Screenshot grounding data
____________________
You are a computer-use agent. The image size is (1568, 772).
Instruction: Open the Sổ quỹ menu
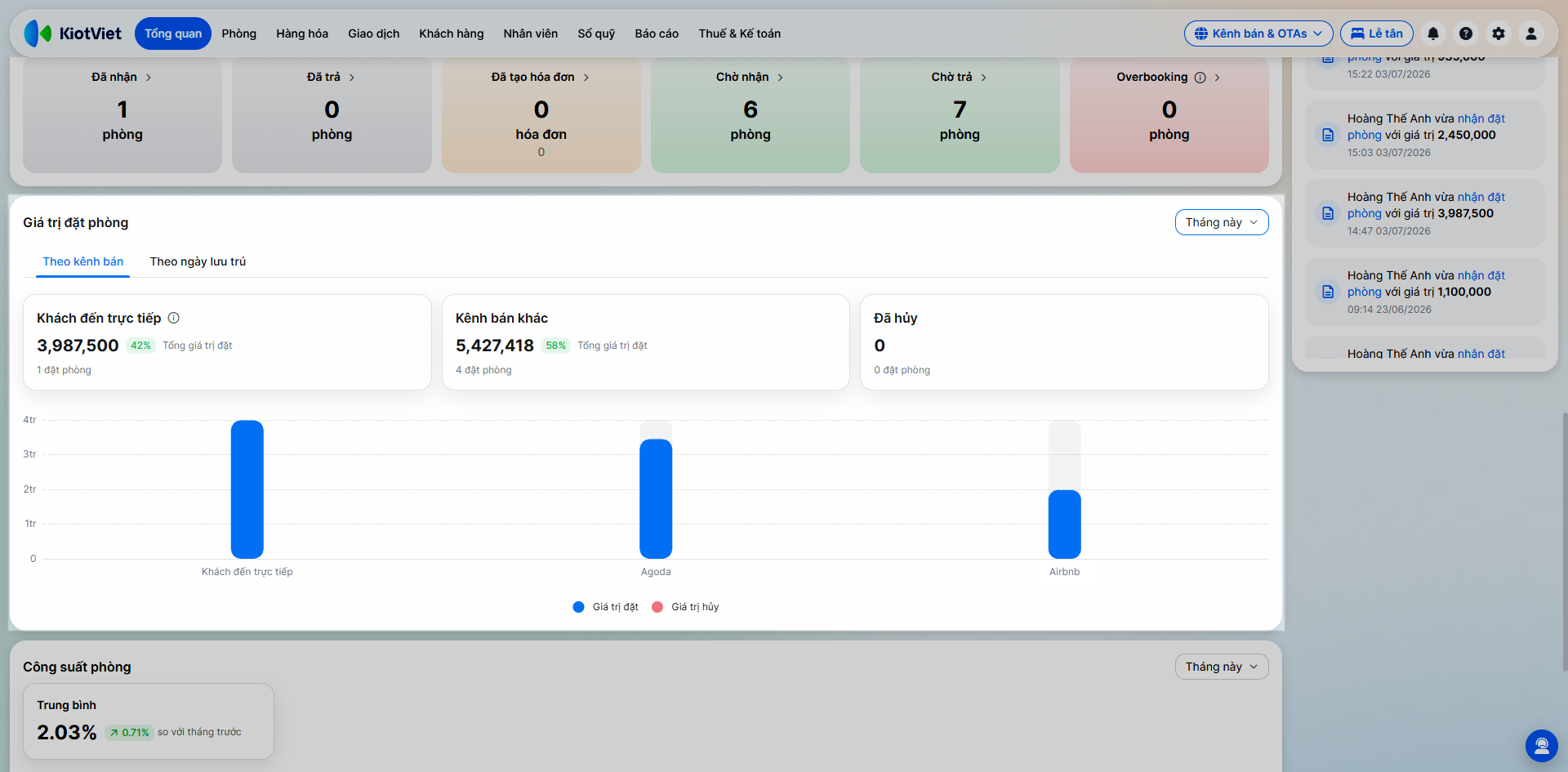point(596,33)
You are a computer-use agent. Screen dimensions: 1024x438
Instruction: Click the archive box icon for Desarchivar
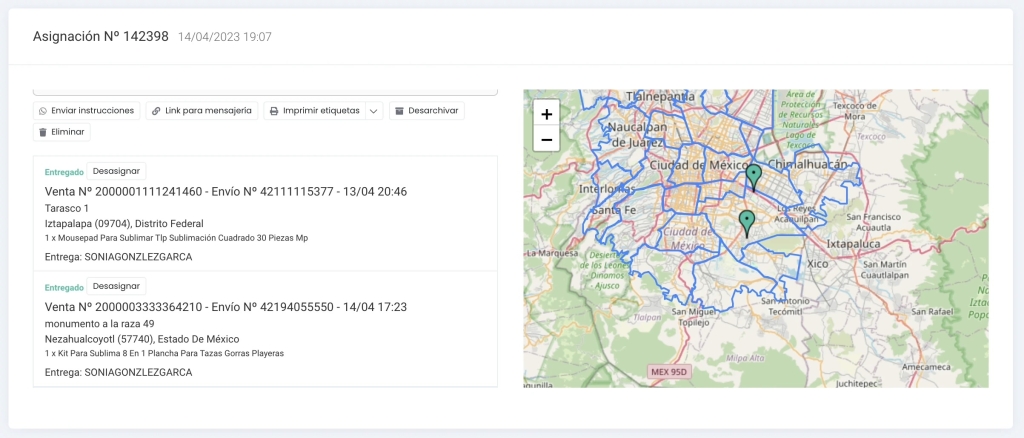[x=400, y=111]
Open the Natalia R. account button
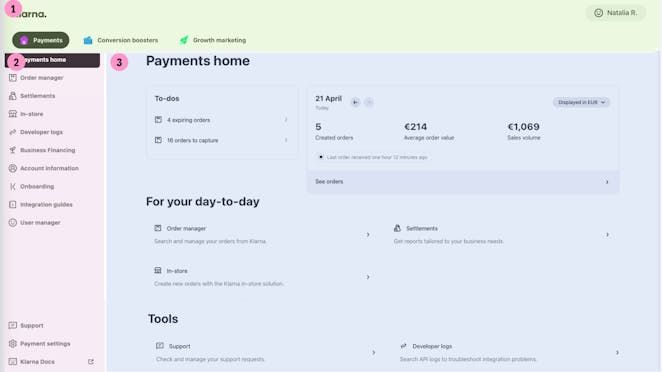The height and width of the screenshot is (372, 662). [616, 13]
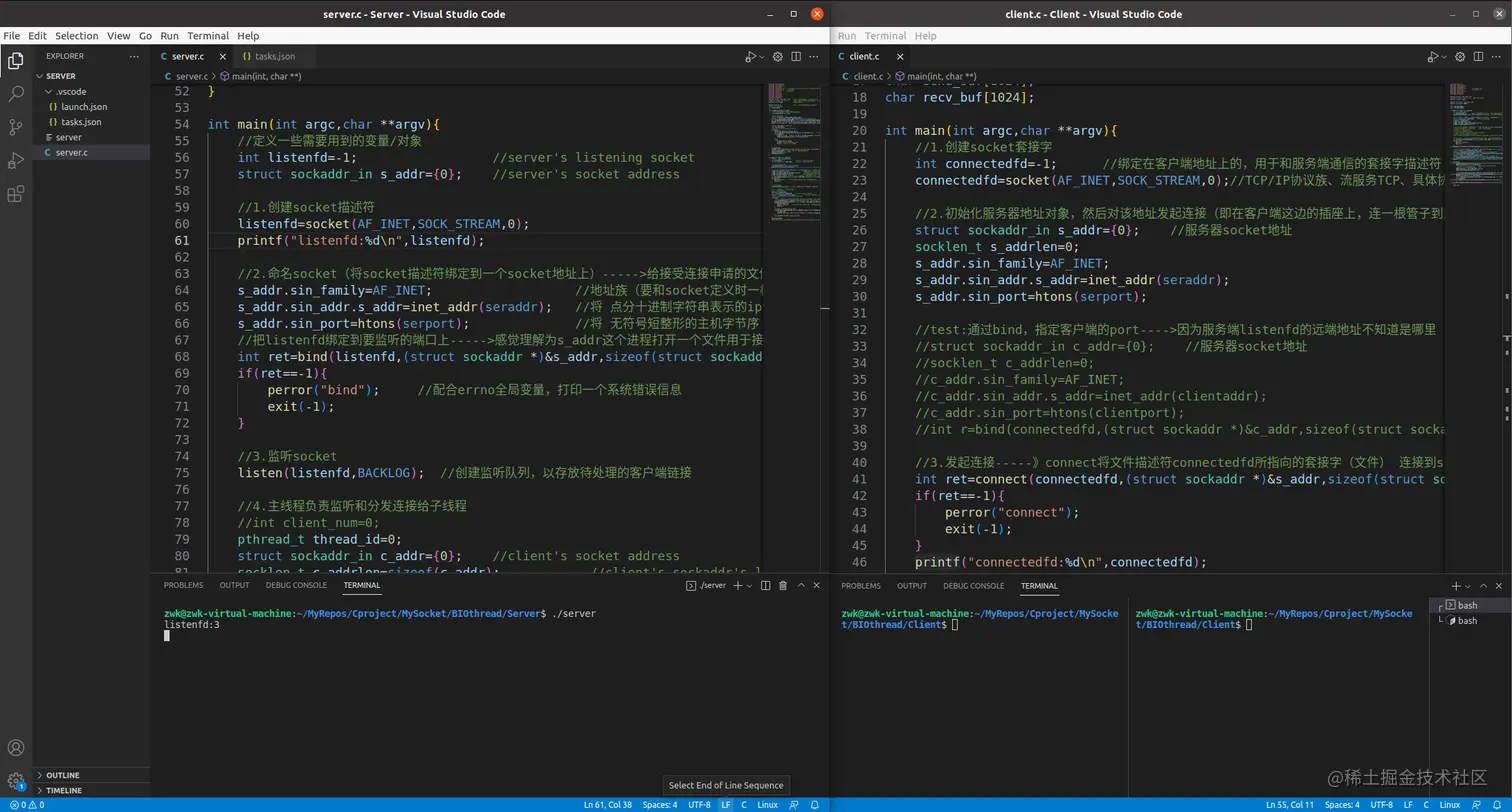
Task: Expand the TIMELINE section
Action: (x=63, y=790)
____________________
**Task requirements:**
Look over the entries for "agent", then copy every line that includes that string.

**Task solution:**
You are a computer-use agent. The image size is (1568, 772).
You are a computer-use agent. Screen dimensions: 1024x438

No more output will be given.